ANLY 500 LABORATORY

profilecmjvicky
ANLY500Lab2._questions.docx

ANLY 500 Laboratory #2 – Predictive Statistics

Evans Chapter 8 through and including Chapter 12

“Performance Lawn Equipment Case Study” from Evans, Business Analytics

Introduction 1

Chapter 8 2

Part 1: Defects after Delivery 3

Step 1 3

Step 2 3

Part 2: Defects after Delivery Continued 4

Step 1 4

Part 3: Employee Retention 7

Step 1 7

Part 4: Learning Associated with Adopting New Technology 10

Step 1 10

Chapter 9 13

Part 1: Mower Sales 13

Step 1 13

Part 3: Production Costs 18

Step 1 18

Introduction

This laboratory follows the exercises in the book, specifically the Performance Lawn Equipment Case Study homework assigned exercises Chapters 8 through and including 12, except this laboratory requires that you use R to complete the exercises. That is, you should answer all questions in the textbook exercises and complete computations using R. Each laboratory in ANLY 500 will build on the laboratories you have completed before. So, you will want to continue to keep your work in the folder you set-up for Laboratory #1 so that you can refer back to previous laboratories if necessary. You will also continue to use the data files for ANLY 500 on Moodle.

Chapter 8

In reviewing the PLE data, Elizabeth Burke noticed that defects received from suppliers have decreased (DefectsAfterDelivery.csv data file). Upon investigation, she learned that in 2010, PLE experienced some quality problems due to an increasing number of defects in materials received from suppliers. The company instituted an initiative in August 2011 to work with suppliers to reduce these defects, to more closely coordinate deliveries, and to improve materials quality through reengineering supplier production policies. Elizabeth noted that the program appeared to reverse an increasing trend in defects; she would like to predict what might have happened had the supplier initiative not been implemented and how the number of defects might further be reduced in the near future.

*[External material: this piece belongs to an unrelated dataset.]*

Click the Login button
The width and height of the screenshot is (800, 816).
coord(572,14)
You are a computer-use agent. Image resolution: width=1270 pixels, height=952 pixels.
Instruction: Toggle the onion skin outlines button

In meeting with PLE’s human resources director, Elizabeth also discovered a concern about the high rate of turnover in its field service staff. Senior managers have suggested that the department look closer at its recruiting policies, particularly to try to identify the characteristics of individuals that lead to greater retention. However, in a recent staff meeting, HR managers could not agree on these characteristics. Some argued that years of education and grade point averages were good predictors. Others argued that hiring more mature applicants would lead to greater retention. To study these factors, the staff agreed to conduct a statistical study to determine the effect that years of education, college grade point average, and age when hired have on retention. A sample of 40 field service engineers hired 10 years ago was selected to determine the influence of these variables on how long each individual stayed with the company. Data are compiled in the Employee Retention worksheet.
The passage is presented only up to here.